__Given data__

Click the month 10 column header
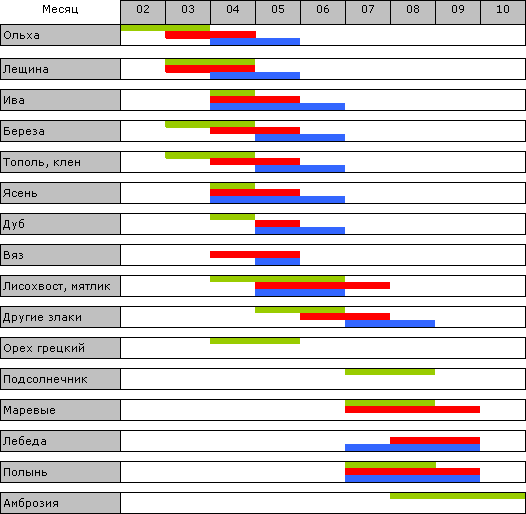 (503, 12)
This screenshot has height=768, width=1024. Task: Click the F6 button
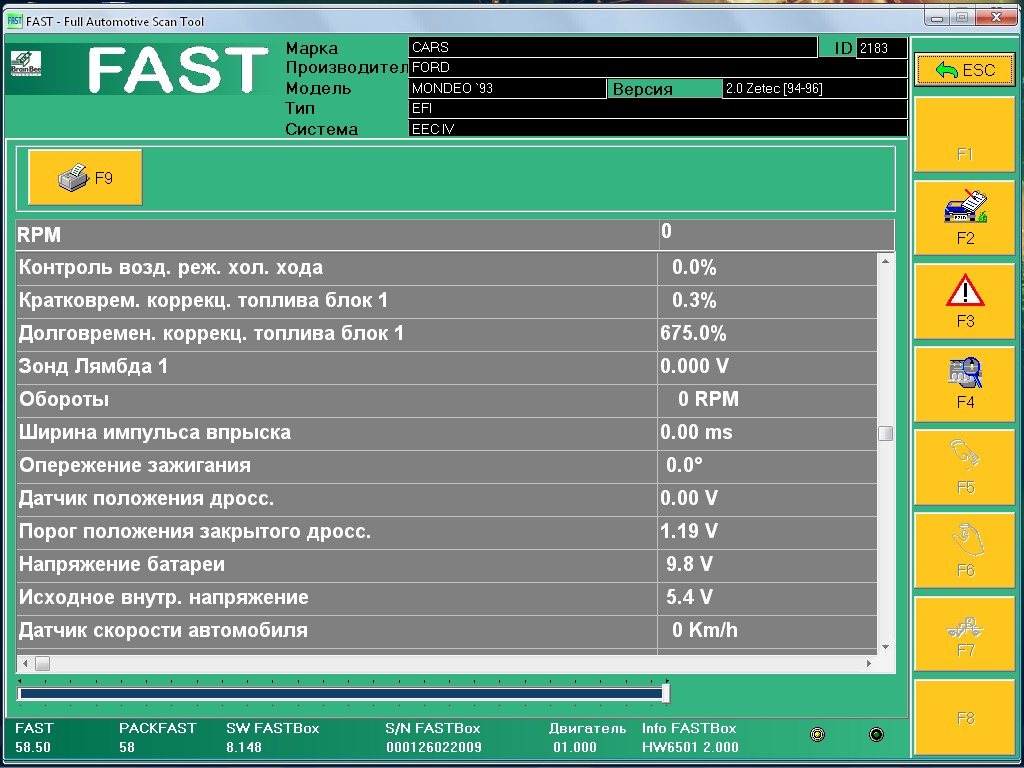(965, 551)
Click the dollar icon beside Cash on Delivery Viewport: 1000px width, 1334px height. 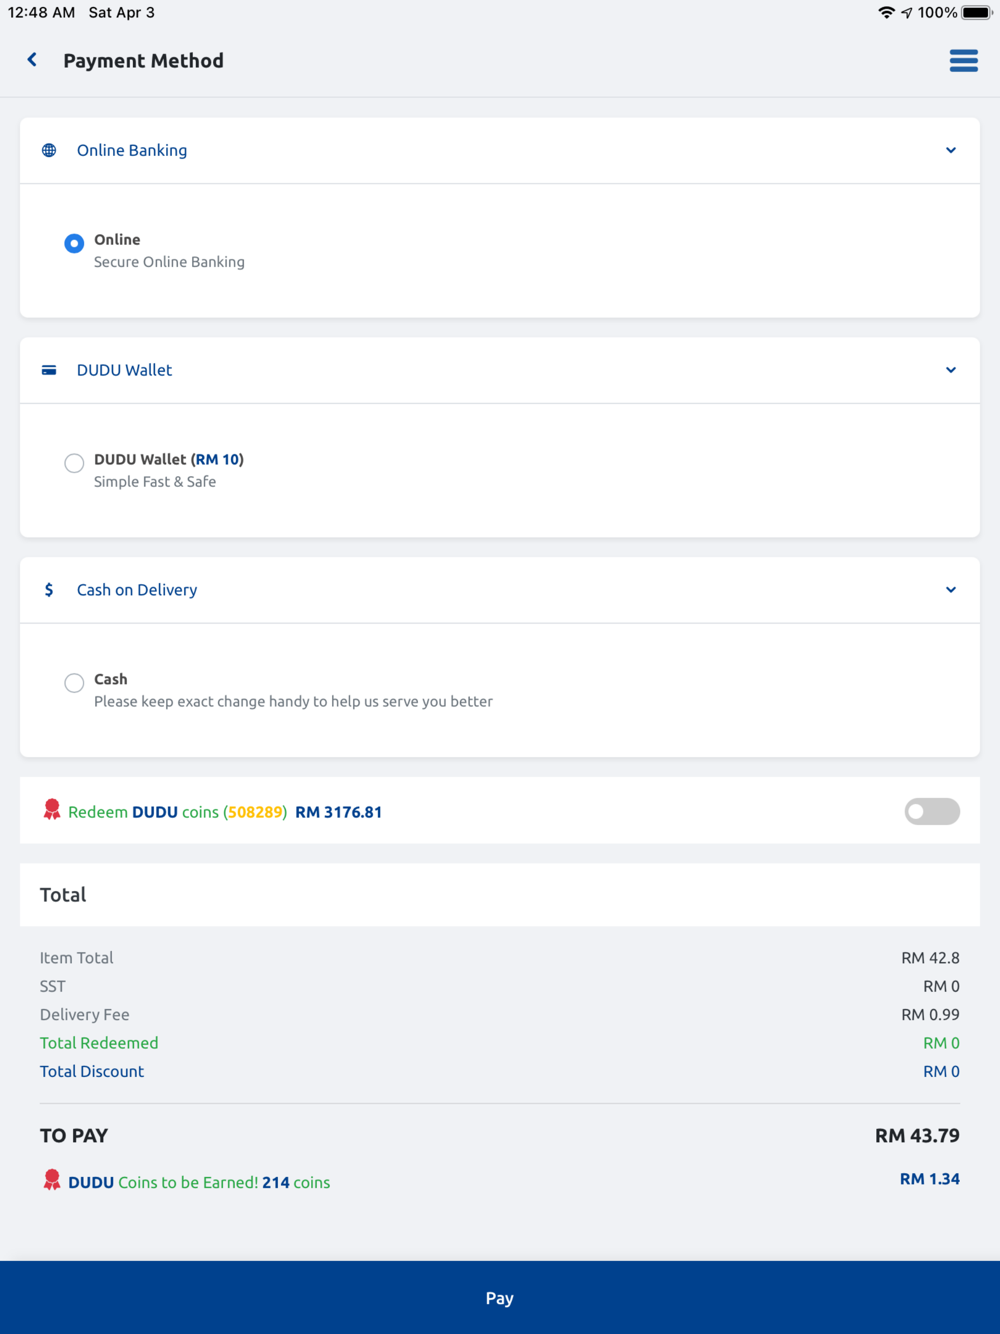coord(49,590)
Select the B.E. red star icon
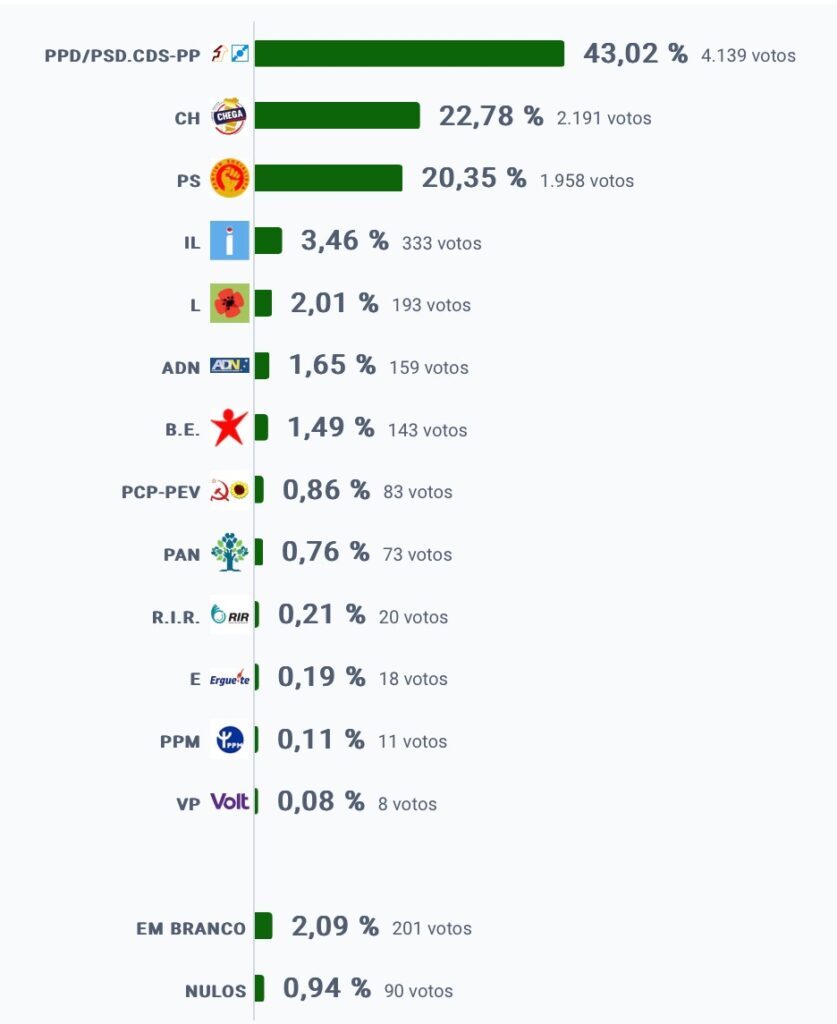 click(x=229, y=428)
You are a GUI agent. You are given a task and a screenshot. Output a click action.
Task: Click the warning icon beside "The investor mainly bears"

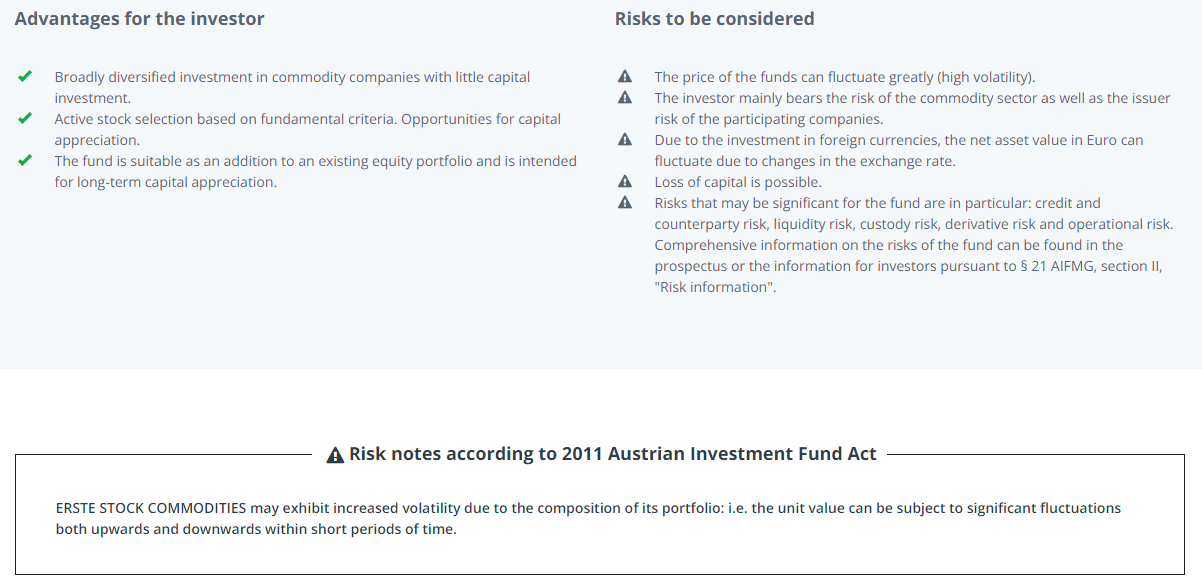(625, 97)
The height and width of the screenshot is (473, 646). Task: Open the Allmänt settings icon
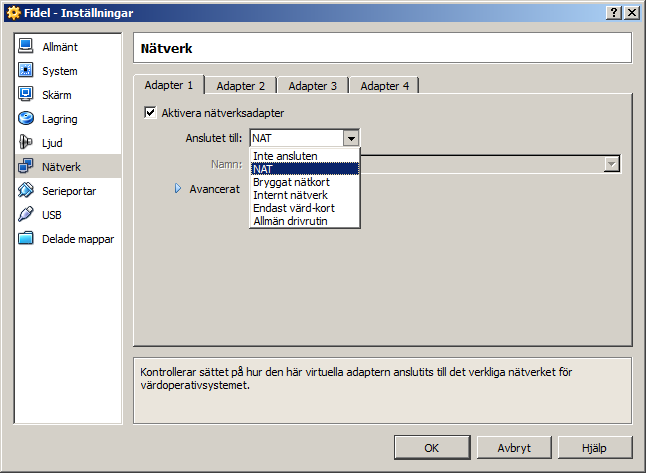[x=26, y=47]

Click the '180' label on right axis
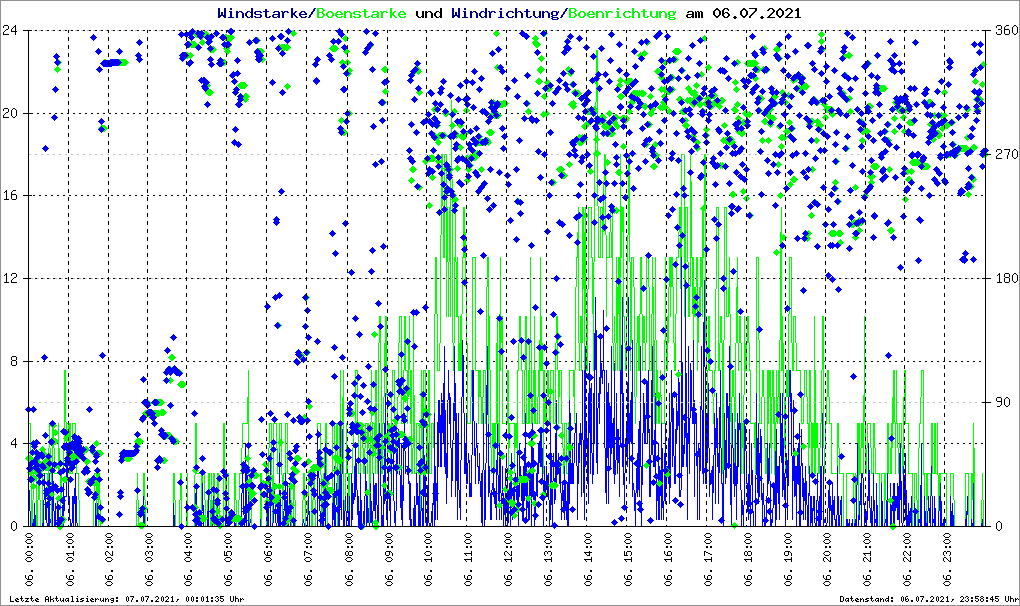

__Stated problem__
Please copy the rows word for word, from the line with "Select the B.E. red star icon" through the end of the rows, both included. Leave the pictures out of your copy.

__Exercise result__
Select the B.E. red star icon
 click(x=229, y=428)
You are a GUI agent. You are given a task and a screenshot. Output a click action.
Task: Click the warning icon beside "The investor mainly bears"

(625, 97)
The height and width of the screenshot is (473, 646). Task: Open the Allmänt settings icon
[x=26, y=47]

Click the '180' label on right axis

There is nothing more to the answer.